Era (ou tentativa de prosa poética #28)

Era um daqueles dias em que o Sol parece estar a pino mesmo cedo da manhã, ou mesmo pouco antes de desaparecer de vez. Mas era justamente o meio do caminho. Meio dia ou algo assim. Surpreendentemente, isso não queria dizer que estava quente, era simplesmente um dia claro de primavera. O céu, quase azul demais para suportar, sem nuvens, sem esperanças; ou medo.

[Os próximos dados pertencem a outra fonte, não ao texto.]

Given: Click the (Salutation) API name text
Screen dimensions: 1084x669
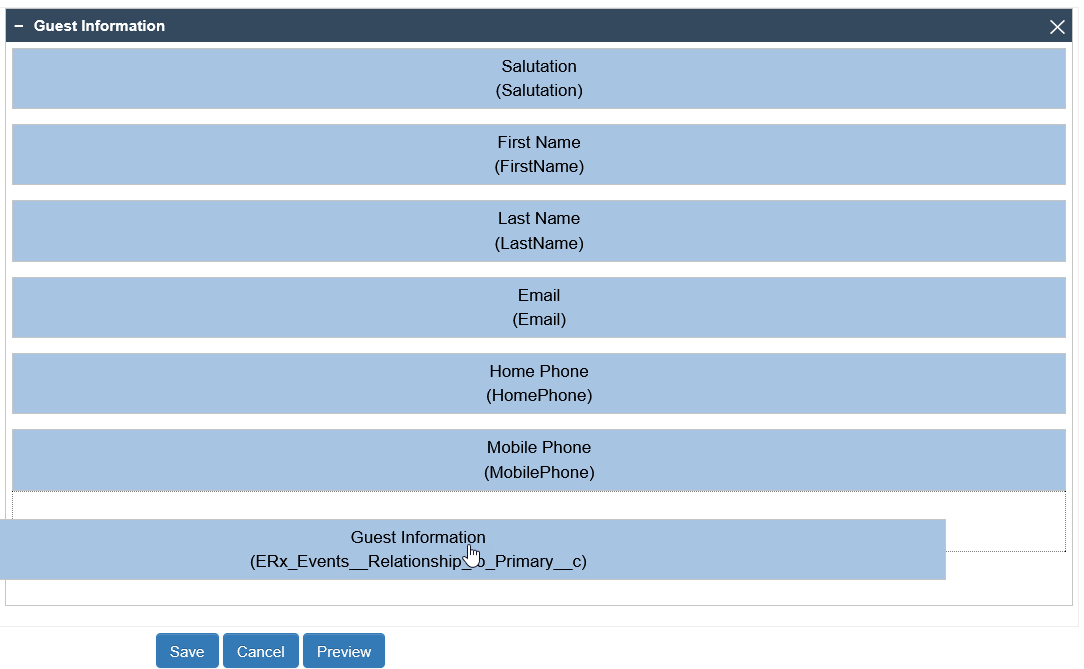Looking at the screenshot, I should coord(539,91).
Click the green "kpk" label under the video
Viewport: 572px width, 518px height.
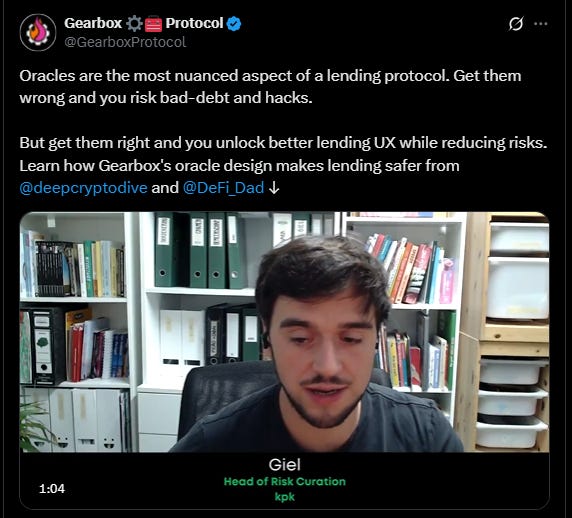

Era um bairro histórico. Coisa que no novo mundo quer dizer algo muito incerto. Apenas um amontoado de casas velhas, algumas das quais haviam sido vagamente importantes no passado, a arquitetura incluía de tudo, desde colunas coríntias até rococós em falsas sacadas, sem esquecer, claro, das caixinhas azuis coloniais. Nada tinha a menor utilidade, tudo muito kitsch, e por isso agradava tanto aos jovens. Tanto os que afetadamente confundiam kitsch e sofisticação quanto os que buscavam a diferença e o real vivendo na sujeira do mundo, que no fim é só uma forma diferente de kitsch. E eu era apenas um dentre esses. Não importa de qual grupo, eu não sou importante nessa história.
Era um café pequeno, espremido entre uma galeria e uma casa velha. E meu café já estava frio quando a vi.
Era linda.
Era como uma borboleta.
Era o cabelo, loiro e longo como o fim do mundo.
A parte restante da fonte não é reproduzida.